Extract each of the following lines verbatim, from first to last.

Item location entries
==============================

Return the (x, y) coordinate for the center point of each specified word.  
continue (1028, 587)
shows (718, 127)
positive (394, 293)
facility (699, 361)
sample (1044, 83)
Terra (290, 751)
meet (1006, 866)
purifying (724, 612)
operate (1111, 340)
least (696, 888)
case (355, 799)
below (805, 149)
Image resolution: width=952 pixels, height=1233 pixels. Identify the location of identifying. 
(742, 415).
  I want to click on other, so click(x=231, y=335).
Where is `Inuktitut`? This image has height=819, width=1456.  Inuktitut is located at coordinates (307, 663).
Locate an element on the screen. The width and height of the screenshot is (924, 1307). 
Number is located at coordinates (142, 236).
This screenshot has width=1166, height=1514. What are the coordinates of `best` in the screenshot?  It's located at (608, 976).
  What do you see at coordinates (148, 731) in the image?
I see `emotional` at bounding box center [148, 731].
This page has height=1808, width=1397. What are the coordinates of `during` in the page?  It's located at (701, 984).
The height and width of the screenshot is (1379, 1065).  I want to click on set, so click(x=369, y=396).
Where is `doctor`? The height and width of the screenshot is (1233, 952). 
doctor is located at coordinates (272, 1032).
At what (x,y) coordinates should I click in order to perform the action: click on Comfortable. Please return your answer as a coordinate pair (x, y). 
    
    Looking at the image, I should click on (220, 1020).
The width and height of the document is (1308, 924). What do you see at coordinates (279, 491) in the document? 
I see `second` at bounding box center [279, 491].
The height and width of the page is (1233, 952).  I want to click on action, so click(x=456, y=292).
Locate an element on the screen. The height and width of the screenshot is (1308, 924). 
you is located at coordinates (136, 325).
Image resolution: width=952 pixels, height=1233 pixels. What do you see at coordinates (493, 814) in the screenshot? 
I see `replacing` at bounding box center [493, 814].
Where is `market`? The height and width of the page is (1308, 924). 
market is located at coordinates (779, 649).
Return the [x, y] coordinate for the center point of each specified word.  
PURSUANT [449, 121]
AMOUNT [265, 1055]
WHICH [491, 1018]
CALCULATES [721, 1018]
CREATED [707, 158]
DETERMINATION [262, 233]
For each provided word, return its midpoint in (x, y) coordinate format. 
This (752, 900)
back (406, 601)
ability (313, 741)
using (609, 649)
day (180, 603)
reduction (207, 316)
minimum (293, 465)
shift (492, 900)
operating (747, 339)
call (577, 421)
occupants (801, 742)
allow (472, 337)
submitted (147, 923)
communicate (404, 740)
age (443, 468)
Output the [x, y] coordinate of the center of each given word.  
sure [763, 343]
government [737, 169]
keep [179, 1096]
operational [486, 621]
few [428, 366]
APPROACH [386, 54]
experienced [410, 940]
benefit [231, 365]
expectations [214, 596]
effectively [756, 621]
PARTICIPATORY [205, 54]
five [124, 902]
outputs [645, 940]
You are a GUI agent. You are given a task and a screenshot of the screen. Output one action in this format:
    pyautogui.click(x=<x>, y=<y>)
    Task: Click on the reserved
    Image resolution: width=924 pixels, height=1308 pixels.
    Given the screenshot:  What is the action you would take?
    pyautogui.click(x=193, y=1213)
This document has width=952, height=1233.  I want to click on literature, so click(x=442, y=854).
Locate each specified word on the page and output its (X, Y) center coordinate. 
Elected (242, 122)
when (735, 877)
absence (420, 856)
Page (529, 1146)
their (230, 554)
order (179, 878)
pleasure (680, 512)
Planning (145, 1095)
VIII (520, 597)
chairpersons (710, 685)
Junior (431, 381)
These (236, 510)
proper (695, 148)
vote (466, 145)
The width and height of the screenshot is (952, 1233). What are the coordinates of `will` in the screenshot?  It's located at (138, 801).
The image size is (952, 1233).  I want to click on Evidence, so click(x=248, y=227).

==============================

## Solution to the problem
Return the (x, y) coordinate for the center point of each specified word.  
continue (1028, 587)
shows (718, 127)
positive (394, 293)
facility (699, 361)
sample (1044, 83)
Terra (290, 751)
meet (1006, 866)
purifying (724, 612)
operate (1111, 340)
least (696, 888)
case (355, 799)
below (805, 149)
Image resolution: width=952 pixels, height=1233 pixels. Identify the location of identifying. 
(742, 415).
  I want to click on other, so click(x=231, y=335).
Where is `Inuktitut`? This image has height=819, width=1456.  Inuktitut is located at coordinates (307, 663).
Locate an element on the screen. The width and height of the screenshot is (924, 1307). 
Number is located at coordinates (142, 236).
This screenshot has width=1166, height=1514. What are the coordinates of `best` in the screenshot?  It's located at (608, 976).
  What do you see at coordinates (148, 731) in the image?
I see `emotional` at bounding box center [148, 731].
This page has height=1808, width=1397. What are the coordinates of `during` in the page?  It's located at (701, 984).
The height and width of the screenshot is (1379, 1065).  I want to click on set, so click(x=369, y=396).
Where is `doctor`? The height and width of the screenshot is (1233, 952). 
doctor is located at coordinates (272, 1032).
At what (x,y) coordinates should I click in order to perform the action: click on Comfortable. Please return your answer as a coordinate pair (x, y). 
    
    Looking at the image, I should click on (220, 1020).
The width and height of the document is (1308, 924). What do you see at coordinates (279, 491) in the document? 
I see `second` at bounding box center [279, 491].
The height and width of the page is (1233, 952).  I want to click on action, so click(x=456, y=292).
Locate an element on the screen. The height and width of the screenshot is (1308, 924). 
you is located at coordinates (136, 325).
Image resolution: width=952 pixels, height=1233 pixels. What do you see at coordinates (493, 814) in the screenshot? 
I see `replacing` at bounding box center [493, 814].
Where is `market`? The height and width of the page is (1308, 924). 
market is located at coordinates (779, 649).
Return the [x, y] coordinate for the center point of each specified word.  
PURSUANT [449, 121]
AMOUNT [265, 1055]
WHICH [491, 1018]
CALCULATES [721, 1018]
CREATED [707, 158]
DETERMINATION [262, 233]
For each provided word, return its midpoint in (x, y) coordinate format. 
This (752, 900)
back (406, 601)
ability (313, 741)
using (609, 649)
day (180, 603)
reduction (207, 316)
minimum (293, 465)
shift (492, 900)
operating (747, 339)
call (577, 421)
occupants (801, 742)
allow (472, 337)
submitted (147, 923)
communicate (404, 740)
age (443, 468)
Output the [x, y] coordinate of the center of each given word.  
sure [763, 343]
government [737, 169]
keep [179, 1096]
operational [486, 621]
few [428, 366]
APPROACH [386, 54]
experienced [410, 940]
benefit [231, 365]
expectations [214, 596]
effectively [756, 621]
PARTICIPATORY [205, 54]
five [124, 902]
outputs [645, 940]
You are a GUI agent. You are given a task and a screenshot of the screen. Output one action in this format:
    pyautogui.click(x=<x>, y=<y>)
    Task: Click on the reserved
    Image resolution: width=924 pixels, height=1308 pixels.
    Given the screenshot:  What is the action you would take?
    pyautogui.click(x=193, y=1213)
This document has width=952, height=1233.  I want to click on literature, so click(x=442, y=854).
Locate each specified word on the page and output its (X, Y) center coordinate. 
Elected (242, 122)
when (735, 877)
absence (420, 856)
Page (529, 1146)
their (230, 554)
order (179, 878)
pleasure (680, 512)
Planning (145, 1095)
VIII (520, 597)
chairpersons (710, 685)
Junior (431, 381)
These (236, 510)
proper (695, 148)
vote (466, 145)
The width and height of the screenshot is (952, 1233). What are the coordinates of `will` in the screenshot?  It's located at (138, 801).
The image size is (952, 1233).  I want to click on Evidence, so click(x=248, y=227).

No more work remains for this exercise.